---- DATA PROVIDED
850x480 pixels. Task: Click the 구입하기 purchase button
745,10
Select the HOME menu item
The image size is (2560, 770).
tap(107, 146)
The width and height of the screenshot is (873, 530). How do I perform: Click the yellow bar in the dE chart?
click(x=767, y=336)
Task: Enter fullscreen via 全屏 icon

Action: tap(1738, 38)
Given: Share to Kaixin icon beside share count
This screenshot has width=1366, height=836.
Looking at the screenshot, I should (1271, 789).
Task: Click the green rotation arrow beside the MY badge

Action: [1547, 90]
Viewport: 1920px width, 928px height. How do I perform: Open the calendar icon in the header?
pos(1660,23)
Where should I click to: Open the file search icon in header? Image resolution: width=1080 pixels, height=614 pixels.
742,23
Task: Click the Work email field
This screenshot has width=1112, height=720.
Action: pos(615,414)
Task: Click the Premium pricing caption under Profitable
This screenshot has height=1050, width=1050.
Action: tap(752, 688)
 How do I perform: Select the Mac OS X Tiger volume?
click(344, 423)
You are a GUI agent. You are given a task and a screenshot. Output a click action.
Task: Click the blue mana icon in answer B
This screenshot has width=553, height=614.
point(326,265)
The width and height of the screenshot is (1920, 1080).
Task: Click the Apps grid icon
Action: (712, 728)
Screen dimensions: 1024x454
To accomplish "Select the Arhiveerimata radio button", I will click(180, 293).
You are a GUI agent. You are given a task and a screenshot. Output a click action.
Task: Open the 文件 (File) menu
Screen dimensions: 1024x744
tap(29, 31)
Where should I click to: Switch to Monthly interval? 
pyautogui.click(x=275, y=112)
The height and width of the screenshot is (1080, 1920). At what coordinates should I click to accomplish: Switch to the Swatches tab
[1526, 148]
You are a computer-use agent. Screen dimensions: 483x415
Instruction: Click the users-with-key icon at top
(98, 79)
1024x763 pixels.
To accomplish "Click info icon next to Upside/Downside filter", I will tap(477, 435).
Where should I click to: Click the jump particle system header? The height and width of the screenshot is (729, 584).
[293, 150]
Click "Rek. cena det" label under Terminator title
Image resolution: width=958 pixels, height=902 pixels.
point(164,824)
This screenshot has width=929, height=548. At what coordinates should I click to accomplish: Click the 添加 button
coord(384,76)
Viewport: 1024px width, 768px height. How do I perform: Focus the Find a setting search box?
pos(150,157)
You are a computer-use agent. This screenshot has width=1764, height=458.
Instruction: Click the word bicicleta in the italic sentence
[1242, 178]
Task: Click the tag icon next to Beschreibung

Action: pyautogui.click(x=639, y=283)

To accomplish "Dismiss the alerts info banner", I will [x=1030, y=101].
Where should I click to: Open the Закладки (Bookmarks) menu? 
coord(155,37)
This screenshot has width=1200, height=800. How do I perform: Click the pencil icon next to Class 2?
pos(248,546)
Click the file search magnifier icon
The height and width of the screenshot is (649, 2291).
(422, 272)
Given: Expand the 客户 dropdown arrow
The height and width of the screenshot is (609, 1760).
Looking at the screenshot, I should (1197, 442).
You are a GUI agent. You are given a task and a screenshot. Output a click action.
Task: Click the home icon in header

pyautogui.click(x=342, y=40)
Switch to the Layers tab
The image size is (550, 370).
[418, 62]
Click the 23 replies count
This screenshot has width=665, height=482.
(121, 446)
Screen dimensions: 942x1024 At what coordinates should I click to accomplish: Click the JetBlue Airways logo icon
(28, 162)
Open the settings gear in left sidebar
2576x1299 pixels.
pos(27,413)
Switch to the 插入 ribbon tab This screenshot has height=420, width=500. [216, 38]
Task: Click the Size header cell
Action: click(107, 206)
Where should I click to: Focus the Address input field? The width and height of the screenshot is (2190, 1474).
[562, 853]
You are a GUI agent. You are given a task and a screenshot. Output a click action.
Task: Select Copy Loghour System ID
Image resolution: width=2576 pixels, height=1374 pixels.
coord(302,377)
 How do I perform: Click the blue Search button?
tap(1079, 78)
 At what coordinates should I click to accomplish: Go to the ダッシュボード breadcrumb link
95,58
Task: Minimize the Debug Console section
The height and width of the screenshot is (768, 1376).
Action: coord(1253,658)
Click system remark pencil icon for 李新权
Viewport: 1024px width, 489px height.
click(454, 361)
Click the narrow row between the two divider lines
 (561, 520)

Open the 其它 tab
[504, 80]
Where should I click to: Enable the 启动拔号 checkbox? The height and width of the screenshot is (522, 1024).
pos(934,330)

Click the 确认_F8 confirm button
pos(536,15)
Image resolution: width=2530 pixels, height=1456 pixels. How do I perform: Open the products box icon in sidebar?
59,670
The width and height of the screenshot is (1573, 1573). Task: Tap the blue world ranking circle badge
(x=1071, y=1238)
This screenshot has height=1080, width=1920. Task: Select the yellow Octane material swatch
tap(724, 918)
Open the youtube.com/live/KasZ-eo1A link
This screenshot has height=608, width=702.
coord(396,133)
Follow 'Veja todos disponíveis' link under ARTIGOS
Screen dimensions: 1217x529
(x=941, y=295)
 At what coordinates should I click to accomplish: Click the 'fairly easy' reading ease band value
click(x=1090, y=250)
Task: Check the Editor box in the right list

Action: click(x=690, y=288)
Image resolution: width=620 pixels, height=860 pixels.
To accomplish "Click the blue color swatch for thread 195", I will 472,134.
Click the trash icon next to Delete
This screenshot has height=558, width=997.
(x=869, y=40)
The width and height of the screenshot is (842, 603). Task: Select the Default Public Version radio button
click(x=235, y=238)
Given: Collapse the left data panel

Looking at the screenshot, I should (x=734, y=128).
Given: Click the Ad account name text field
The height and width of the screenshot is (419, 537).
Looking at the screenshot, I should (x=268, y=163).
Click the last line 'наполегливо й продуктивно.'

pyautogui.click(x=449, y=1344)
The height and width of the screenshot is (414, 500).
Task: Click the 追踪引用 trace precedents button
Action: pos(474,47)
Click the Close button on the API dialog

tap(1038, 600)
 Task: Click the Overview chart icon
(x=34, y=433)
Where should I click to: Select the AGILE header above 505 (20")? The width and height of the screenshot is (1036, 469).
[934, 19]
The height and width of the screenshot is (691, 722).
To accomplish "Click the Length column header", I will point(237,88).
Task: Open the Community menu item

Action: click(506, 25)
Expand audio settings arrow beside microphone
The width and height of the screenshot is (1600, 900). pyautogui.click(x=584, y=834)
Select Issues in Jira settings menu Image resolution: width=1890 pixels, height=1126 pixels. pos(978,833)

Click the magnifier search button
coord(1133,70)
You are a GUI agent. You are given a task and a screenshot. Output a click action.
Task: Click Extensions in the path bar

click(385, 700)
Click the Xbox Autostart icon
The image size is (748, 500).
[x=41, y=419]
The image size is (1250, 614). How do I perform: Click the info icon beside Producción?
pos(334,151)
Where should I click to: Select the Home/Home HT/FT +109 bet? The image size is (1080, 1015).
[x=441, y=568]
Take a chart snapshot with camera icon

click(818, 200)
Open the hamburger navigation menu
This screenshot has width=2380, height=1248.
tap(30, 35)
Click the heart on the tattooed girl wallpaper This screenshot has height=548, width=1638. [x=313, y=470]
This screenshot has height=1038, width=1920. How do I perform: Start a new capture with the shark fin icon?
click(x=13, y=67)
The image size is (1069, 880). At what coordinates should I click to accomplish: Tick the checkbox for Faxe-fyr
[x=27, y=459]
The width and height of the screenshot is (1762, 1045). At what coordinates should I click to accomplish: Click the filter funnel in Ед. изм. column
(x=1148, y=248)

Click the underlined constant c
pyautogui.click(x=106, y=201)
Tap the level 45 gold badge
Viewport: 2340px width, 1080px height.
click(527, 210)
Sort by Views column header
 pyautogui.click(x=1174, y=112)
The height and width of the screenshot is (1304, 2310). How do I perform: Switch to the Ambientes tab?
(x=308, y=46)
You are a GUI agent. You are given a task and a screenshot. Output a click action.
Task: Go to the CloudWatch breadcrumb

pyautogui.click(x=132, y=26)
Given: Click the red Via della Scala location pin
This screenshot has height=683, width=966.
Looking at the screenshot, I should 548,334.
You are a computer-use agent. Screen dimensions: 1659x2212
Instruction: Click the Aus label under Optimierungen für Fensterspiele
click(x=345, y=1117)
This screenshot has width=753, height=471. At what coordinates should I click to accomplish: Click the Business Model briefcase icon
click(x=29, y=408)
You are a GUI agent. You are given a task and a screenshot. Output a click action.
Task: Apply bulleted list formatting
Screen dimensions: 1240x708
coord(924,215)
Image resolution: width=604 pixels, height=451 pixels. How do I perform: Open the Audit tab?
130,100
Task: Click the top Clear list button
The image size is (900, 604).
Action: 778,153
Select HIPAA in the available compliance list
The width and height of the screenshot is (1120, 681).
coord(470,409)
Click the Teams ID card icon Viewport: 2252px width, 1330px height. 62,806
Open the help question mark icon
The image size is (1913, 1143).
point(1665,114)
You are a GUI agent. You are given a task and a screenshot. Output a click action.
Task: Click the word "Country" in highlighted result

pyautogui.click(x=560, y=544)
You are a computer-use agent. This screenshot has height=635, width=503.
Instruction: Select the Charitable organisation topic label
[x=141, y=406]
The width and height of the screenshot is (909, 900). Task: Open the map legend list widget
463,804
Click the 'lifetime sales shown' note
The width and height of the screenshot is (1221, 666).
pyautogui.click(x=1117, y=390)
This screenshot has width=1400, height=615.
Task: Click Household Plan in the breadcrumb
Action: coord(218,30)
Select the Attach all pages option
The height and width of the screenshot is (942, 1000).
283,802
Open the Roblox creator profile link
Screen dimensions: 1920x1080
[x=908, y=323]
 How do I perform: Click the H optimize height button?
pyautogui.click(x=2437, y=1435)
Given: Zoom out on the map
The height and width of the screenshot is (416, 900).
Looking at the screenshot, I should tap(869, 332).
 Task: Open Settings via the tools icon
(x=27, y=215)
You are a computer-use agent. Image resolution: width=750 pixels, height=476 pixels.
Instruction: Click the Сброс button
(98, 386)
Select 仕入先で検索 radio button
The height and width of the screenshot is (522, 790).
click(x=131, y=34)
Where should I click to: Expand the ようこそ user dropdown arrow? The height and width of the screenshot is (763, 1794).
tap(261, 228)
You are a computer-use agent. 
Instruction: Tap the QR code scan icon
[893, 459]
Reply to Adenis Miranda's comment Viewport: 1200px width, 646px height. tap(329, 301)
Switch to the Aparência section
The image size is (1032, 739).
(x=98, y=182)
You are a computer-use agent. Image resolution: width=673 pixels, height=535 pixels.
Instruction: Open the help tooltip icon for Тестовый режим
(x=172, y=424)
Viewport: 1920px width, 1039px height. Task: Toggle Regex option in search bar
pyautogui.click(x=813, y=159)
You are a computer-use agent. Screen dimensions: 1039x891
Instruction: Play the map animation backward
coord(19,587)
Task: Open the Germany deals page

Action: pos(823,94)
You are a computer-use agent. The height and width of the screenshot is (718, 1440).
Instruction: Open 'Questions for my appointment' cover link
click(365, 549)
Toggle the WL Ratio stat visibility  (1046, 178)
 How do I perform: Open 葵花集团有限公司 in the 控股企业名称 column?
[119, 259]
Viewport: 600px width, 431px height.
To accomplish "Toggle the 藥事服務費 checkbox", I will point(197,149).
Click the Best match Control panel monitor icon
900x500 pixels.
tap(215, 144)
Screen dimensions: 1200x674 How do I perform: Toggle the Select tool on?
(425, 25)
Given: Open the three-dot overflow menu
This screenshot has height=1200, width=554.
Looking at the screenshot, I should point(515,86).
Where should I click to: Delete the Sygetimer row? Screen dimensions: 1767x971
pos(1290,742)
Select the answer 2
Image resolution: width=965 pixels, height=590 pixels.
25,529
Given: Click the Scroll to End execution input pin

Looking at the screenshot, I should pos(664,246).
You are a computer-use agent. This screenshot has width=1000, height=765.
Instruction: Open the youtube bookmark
--------
GIVEN REQUEST:
Please write out the records again, starting at the beginning and ending at the line that contains "tap(107, 146)", requests included. Multiply every coordinate in the answers by 2.15 and round to whole numbers, with halves rounded up.

FINISHED EXERCISE:
850x480 pixels. Task: Click the 구입하기 purchase button
1602,22
Select the HOME menu item
The image size is (2560, 770).
tap(230, 314)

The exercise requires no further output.